Michael Skowvron skowvron at verizon.net
Fri Jul 2 20:06:00 EDT 2004


Gentgeen wrote:

> I guess I have used the wrong term and/or have the wrong understanding. 
> When I did consecutive 'ifconfig' while NFS was 'frozen' I could watch
> the RX errors going up and up and up on 'linuxbox' but stayed at zero on
> 'kingpin'.
> So is this still a hardware problem, or something else? 

You've got yourself a real interesting problem. Receive errors almost
always indicate a hardware problem. But you're not getting a solid
hardware failure because we know that small, interactive traffic works
fine even when NFS is "hung." Knowing that there are receive errors is
much better than just knowing packets are dropped. They're being
dropped because they are bad.

The problem is definitely related to the "amount" of data being passed
because small NFS request sizes show no errors and larger request
sizes get progressively worse. An important thing to remember is that
kingpin is going to send "rsize" amount of data as fast as it can when
it transmits. Smaller "rsize"-s mean a smaller amount of packets that
linuxbox has to ingest at one time.

>    When rsize=8192, netstat showed RX-ERR increasing by 5 for every
>         increase of 7 in RX-OK   
>    When rsize=4096, netstat showed RX-ERR increasing by 1 for every
>         increase of 2 in RX-OK
>    When rsize=2048, netstat showed RX-ERR remaining at 0, and RX-OK
>         increasing.
> 
> As a note, the above is not very scientific, just a matter of
> continously running 'netstat -i' and doing some quick
> math.

That's as scientific as I think you need to be. Netstat can be a
diagnostic tool just like anything else. The numbers you are showing
are absolutely horrible. On my network of 12 or so hosts I've got
packet counts of over 400 million and I have 0 errors. I use a lot of
NFS with 32K request sizes.

The problem appears to be isolated to linuxbox receiving packets. To
confirm, you should also test kingpin for heavy receive load. Instead
of reading data from your NFS filesystem, write a lot of data to it
from linuxbox. Use an rsize of 4k or 8k and see if rx errors start to
show up on kingpin.

If kingpin still doesn't show errors, the problem must be isolated to
linuxbox. At this point, I would begin to suspect that the ethernet
card is bad or there is some sort of interrupt servicing problem. If
kingpin does start to show errors, it could be a bug in the receive
packet handling of the tulip driver.

I notice that you always seem to have the problem when playing audio
files. It could be that you don't do anything else on your NFS
filesystem, or it could be that the audio board is effecting the PCI
bus and corrupting data coming from the ethernet card. Maybe it's a
funny interaction beween the audio driver and the tulip driver.
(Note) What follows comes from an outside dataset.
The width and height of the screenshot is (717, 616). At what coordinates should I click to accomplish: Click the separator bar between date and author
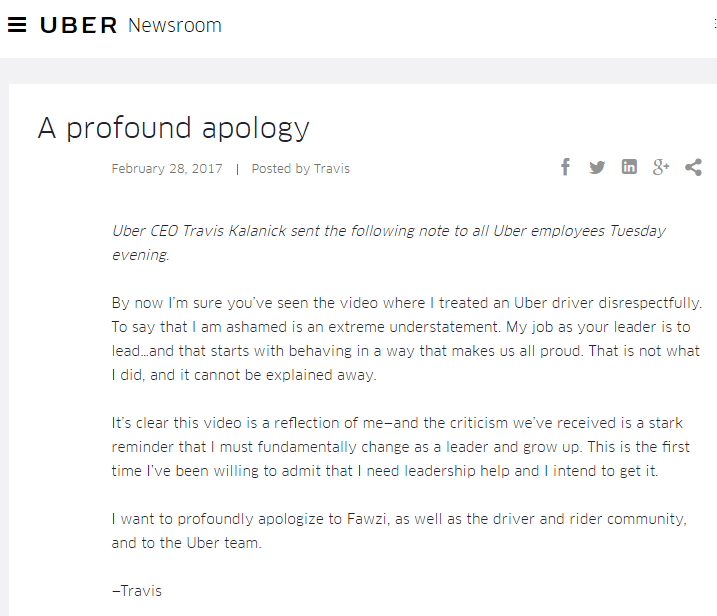[x=237, y=169]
Do large file copies also hang NFS? If they do, then swap the ethernet
cards between kingpin and linuxbox. Do the receive errors follow the
card? If they do, bad card. If not, maybe it's an IRQ problem or some
other resource conflict on linuxbox.

On the other hand, if NFS only hangs when playing audio files, look
for the problem to be related in some way to the audio board or the
audio driver in the kernel.

Whew! I'll be anxious to see what you post next!